@Bird33 I believe you. Because I swear to you. Everything you’ve written is my experience. Forgive me for bringing this up, but you had a few sexual encounters. Am I correct? You see.. I want her so badly.. at least you’ve had her. Geeze I can’t believe I just wrote that. I am married and I’ve never been with a woman. But I’m not interested in women.. only her. Just her. THAT is why this makes me feel insane. I can’t trust my own feelings.@Valley i understand how you are feeling, I was in the exact same spot last year. I felt I couldn’t live without her but in reality looking back now I wasn’t living with her. I was always trying to make her happy, impress her do whatever she wanted. It was not me and made me feel worse about myself.
I couldn’t see that my therapist was a narcissist when I was in the relationship either. As soon as I started to separate it became very clear and now when I look back I can see all the signs like there is a spotlight focusing on it!

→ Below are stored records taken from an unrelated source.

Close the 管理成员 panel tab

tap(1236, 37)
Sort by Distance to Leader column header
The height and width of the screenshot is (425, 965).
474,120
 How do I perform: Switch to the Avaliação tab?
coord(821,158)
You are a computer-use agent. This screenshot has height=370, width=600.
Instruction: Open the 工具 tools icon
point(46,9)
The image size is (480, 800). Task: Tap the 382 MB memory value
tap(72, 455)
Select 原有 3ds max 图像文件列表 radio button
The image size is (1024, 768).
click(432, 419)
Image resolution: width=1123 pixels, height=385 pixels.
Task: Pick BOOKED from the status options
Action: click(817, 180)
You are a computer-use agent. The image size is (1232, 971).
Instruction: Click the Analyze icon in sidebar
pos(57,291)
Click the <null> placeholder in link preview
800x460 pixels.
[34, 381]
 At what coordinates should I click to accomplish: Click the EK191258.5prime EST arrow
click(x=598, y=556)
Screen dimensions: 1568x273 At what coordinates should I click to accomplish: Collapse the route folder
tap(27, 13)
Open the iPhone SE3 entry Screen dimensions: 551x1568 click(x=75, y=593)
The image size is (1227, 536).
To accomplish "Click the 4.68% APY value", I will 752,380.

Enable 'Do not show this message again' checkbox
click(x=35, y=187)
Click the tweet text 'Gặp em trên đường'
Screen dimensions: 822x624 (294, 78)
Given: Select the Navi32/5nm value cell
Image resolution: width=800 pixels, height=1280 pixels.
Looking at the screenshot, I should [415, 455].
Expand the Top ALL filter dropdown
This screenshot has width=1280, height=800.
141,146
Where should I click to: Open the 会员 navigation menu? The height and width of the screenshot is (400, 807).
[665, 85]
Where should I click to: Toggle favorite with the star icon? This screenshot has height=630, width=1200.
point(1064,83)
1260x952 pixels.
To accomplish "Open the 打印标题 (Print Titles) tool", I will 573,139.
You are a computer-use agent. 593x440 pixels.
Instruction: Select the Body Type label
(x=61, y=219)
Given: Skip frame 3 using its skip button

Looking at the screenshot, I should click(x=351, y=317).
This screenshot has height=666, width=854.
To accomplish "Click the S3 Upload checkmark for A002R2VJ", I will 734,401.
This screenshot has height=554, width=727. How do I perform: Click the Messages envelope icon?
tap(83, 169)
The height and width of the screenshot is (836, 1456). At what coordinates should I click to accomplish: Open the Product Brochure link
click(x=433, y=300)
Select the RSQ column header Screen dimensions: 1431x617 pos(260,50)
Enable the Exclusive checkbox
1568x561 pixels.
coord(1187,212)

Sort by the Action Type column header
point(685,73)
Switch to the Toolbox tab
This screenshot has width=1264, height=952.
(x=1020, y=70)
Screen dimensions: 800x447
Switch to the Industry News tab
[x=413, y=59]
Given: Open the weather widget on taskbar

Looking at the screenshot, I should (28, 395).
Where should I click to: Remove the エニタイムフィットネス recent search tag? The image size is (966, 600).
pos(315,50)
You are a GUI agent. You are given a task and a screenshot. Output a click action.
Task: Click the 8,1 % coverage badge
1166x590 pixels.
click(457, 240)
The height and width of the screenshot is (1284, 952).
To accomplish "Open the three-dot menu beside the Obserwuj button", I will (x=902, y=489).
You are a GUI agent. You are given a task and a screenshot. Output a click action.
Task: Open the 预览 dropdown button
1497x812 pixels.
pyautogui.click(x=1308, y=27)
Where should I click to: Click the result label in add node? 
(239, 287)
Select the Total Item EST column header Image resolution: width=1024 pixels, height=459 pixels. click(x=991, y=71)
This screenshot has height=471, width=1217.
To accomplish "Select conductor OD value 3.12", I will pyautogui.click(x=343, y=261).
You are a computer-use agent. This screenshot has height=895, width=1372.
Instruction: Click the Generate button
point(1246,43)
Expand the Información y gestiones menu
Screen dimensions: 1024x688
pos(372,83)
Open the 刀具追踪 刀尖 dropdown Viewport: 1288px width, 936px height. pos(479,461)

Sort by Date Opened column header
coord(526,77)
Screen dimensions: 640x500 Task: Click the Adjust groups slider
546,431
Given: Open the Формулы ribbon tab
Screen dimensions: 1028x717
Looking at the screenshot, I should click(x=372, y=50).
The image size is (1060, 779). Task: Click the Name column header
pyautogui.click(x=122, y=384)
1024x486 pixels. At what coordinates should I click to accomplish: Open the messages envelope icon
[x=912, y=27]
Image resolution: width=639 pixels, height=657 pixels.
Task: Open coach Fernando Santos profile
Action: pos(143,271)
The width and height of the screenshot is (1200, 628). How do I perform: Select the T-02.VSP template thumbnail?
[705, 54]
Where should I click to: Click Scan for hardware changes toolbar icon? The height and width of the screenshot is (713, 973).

I understand the transference making you feel like a child! I felt the same way but to break that transference you have to break away completely. Trust me. I didn’t think I could do it and I didn’t think I would be able to survive if I did do it but I am in such a better place. I am back to myself. I am not obsessing about someone else.
My extherapist tried to hang on but then turned very mean. It was eye opening. I blocked her in everything including people we knew mutually. She did not like that. Best thing I ever did!
Where you in love with her?
Also.. is there a way we can speak privately on this forum or elsewhere?